Figure 13. Pathology of sensory attenuation. Left panel: here sensory attenuation is much lower (γ = 2). In this case, bottom-up prediction errors have a higher precision than top-down predictions: the confidence intervals around vi (bottom left panel) are now broader than those around xi (upper right panel). The expected hidden state is thus profoundly suppressed (upper right panel), meaning proprioceptive prediction errors are not produced (upper left panel) and action is suppressed (lower right panel) resulting in akinesia. Right panels: to simulate the force-matching results seen in schizophrenia, precision at the second level of the hierarchy was increased to allow movement. The underlying failure of sensory attenuation still enables a precise and accurate perception of internally and externally generated sensations (upper left panel). However, the causes of sensory data are not accurately inferred: a false (delusional) cause (lower left panel) is perceived during internally generated movement that is antagonistic to the movement. This is because the proprioceptive prediction errors driving action are rendered overly precise, meaning higher levels of the hierarchy must be harnessed to explain them, resulting in a delusion that exogenous forces are opposing the expected outcome (encircled in red).
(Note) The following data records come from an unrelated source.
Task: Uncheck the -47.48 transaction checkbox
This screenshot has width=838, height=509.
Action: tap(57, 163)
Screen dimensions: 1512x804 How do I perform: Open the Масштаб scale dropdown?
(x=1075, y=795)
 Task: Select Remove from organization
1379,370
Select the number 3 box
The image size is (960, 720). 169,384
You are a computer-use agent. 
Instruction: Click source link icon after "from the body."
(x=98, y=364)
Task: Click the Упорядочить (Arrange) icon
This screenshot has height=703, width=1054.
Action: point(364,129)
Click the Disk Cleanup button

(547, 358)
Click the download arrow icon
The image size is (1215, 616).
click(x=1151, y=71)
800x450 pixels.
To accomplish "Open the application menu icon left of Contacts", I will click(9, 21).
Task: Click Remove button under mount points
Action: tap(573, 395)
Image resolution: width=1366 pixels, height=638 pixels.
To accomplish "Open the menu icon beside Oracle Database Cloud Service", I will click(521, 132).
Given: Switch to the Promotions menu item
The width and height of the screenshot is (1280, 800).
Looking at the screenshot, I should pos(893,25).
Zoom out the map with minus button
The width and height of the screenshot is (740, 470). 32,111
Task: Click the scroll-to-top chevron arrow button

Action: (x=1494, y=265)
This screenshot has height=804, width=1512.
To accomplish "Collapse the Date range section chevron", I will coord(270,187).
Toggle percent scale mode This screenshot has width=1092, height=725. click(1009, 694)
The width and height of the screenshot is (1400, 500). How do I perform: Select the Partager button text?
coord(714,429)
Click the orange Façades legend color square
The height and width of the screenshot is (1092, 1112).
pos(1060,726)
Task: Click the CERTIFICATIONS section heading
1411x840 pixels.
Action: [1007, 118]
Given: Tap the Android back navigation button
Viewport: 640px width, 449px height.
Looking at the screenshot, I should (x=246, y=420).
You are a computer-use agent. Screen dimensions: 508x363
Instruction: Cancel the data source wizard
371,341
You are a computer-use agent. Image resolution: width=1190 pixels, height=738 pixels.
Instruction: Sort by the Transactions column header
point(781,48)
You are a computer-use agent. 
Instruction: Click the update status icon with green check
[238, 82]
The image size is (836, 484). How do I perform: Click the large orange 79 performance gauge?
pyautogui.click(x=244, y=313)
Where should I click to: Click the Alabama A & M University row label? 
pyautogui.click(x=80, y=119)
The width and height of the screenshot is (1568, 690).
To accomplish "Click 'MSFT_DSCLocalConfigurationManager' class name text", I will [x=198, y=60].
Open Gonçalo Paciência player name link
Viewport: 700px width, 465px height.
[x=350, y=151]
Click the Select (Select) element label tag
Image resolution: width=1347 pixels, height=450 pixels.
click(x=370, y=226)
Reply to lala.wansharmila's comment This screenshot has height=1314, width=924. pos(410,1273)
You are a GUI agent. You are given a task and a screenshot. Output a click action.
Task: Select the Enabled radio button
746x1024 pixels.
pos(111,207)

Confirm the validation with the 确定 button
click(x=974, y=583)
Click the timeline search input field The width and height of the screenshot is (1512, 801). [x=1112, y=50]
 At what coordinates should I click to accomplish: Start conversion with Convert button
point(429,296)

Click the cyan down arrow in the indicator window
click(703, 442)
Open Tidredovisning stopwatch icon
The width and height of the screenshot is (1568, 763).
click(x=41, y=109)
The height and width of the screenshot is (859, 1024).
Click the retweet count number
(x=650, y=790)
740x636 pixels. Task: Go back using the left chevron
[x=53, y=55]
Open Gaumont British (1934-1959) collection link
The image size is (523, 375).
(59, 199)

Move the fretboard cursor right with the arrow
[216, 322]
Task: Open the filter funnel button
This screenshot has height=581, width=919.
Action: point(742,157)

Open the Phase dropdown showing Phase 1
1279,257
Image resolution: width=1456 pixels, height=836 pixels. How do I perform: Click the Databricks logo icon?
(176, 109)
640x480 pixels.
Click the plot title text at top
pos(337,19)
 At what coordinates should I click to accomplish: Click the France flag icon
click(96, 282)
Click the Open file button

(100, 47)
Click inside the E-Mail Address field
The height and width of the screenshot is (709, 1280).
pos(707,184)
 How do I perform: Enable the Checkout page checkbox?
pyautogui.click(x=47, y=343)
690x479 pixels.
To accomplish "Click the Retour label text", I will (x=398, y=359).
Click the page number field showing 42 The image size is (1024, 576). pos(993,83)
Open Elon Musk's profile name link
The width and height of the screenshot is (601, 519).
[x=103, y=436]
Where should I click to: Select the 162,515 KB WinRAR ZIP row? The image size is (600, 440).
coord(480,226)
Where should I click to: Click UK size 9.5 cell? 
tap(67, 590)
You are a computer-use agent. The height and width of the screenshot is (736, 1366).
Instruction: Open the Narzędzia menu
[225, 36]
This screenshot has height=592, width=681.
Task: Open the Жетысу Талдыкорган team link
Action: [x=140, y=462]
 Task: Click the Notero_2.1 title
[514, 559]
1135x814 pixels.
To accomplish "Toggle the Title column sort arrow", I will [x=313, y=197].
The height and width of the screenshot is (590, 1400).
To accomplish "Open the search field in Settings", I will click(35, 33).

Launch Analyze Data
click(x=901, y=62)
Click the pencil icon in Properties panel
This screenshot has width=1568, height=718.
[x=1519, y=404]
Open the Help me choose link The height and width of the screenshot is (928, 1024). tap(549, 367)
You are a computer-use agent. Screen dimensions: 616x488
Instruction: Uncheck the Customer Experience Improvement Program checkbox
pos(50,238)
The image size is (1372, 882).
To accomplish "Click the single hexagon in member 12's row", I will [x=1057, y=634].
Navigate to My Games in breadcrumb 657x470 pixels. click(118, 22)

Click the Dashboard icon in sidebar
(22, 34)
We shall now examine how a loss of sensory attenuation might be compensated for by increasing the precision of prediction errors at higher levels in the hierarchy (by increasing the log precision of prediction errors on hidden states and causes by four log units). This compensatory increase is necessary for movement and ensures the precision of top-down predictions is greater than bottom-up sensory prediction errors. These manipulations permit movement but abolish the force-matching illusion, as indicated by the line of red circles in the left panel of Figure 12. One might ask – why don’t subjects adopt this strategy and use precise prior beliefs about hidden causes all the time?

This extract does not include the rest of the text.